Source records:
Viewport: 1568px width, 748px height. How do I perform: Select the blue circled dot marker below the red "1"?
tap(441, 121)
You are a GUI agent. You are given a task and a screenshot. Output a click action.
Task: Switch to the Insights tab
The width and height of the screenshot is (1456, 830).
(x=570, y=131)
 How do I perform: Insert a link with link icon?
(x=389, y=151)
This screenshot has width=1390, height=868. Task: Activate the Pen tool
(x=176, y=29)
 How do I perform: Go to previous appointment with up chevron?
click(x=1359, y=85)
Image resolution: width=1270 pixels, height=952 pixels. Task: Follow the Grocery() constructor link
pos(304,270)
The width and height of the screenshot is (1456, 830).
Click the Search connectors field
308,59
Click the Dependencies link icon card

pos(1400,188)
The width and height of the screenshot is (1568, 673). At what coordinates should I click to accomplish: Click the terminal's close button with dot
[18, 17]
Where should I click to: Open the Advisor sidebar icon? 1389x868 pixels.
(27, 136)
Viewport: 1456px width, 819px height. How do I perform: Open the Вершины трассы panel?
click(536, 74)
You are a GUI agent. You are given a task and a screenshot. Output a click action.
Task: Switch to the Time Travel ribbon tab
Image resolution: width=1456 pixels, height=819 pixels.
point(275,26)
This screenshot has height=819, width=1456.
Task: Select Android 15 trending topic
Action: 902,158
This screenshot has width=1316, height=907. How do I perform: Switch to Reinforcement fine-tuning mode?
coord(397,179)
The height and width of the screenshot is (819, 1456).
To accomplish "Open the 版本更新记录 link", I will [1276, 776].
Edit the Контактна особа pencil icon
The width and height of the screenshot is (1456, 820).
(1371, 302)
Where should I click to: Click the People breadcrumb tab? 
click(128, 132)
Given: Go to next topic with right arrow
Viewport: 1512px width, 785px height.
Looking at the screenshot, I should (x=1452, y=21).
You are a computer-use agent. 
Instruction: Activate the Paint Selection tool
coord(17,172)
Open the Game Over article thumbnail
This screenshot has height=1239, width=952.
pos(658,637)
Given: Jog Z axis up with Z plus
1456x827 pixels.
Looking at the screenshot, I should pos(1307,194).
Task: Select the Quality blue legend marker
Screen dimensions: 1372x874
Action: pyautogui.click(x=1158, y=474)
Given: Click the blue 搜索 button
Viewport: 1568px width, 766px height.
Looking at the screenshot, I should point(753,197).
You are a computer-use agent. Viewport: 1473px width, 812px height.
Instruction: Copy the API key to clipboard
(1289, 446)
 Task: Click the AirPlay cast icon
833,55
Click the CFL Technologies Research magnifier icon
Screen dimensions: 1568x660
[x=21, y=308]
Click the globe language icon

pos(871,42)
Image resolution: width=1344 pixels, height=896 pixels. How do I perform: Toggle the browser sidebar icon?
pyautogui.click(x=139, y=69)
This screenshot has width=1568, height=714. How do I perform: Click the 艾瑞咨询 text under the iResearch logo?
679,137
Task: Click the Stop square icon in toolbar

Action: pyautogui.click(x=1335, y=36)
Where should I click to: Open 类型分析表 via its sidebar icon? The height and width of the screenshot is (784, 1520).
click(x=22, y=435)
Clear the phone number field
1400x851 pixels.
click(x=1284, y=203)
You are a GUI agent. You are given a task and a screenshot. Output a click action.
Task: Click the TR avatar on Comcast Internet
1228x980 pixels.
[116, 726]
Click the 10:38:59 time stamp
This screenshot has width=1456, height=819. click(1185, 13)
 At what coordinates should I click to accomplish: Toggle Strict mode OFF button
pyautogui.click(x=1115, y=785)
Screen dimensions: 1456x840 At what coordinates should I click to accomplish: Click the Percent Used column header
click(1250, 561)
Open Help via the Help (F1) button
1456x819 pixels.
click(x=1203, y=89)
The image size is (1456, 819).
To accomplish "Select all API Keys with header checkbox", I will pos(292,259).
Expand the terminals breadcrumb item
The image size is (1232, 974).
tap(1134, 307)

• What you will do
All lines from the one containing "Open the Game Over article thumbnail" through the last line of the data, both included, are to be retyped exactly, and no other line belongs in the answer.

• Answer to this task
Open the Game Over article thumbnail
This screenshot has height=1239, width=952.
pos(658,637)
Given: Jog Z axis up with Z plus
1456x827 pixels.
Looking at the screenshot, I should pos(1307,194).
Task: Select the Quality blue legend marker
Screen dimensions: 1372x874
Action: pyautogui.click(x=1158, y=474)
Given: Click the blue 搜索 button
Viewport: 1568px width, 766px height.
Looking at the screenshot, I should point(753,197).
You are a computer-use agent. Viewport: 1473px width, 812px height.
Instruction: Copy the API key to clipboard
(1289, 446)
 Task: Click the AirPlay cast icon
833,55
Click the CFL Technologies Research magnifier icon
Screen dimensions: 1568x660
[x=21, y=308]
Click the globe language icon

pos(871,42)
Image resolution: width=1344 pixels, height=896 pixels. How do I perform: Toggle the browser sidebar icon?
pyautogui.click(x=139, y=69)
This screenshot has width=1568, height=714. How do I perform: Click the 艾瑞咨询 text under the iResearch logo?
679,137
Task: Click the Stop square icon in toolbar

Action: pyautogui.click(x=1335, y=36)
Where should I click to: Open 类型分析表 via its sidebar icon? The height and width of the screenshot is (784, 1520).
click(x=22, y=435)
Clear the phone number field
1400x851 pixels.
click(x=1284, y=203)
You are a GUI agent. You are given a task and a screenshot. Output a click action.
Task: Click the TR avatar on Comcast Internet
1228x980 pixels.
[116, 726]
Click the 10:38:59 time stamp
This screenshot has width=1456, height=819. click(1185, 13)
 At what coordinates should I click to accomplish: Toggle Strict mode OFF button
pyautogui.click(x=1115, y=785)
Screen dimensions: 1456x840 At what coordinates should I click to accomplish: Click the Percent Used column header
click(1250, 561)
Open Help via the Help (F1) button
1456x819 pixels.
click(x=1203, y=89)
The image size is (1456, 819).
To accomplish "Select all API Keys with header checkbox", I will pos(292,259).
Expand the terminals breadcrumb item
The image size is (1232, 974).
tap(1134, 307)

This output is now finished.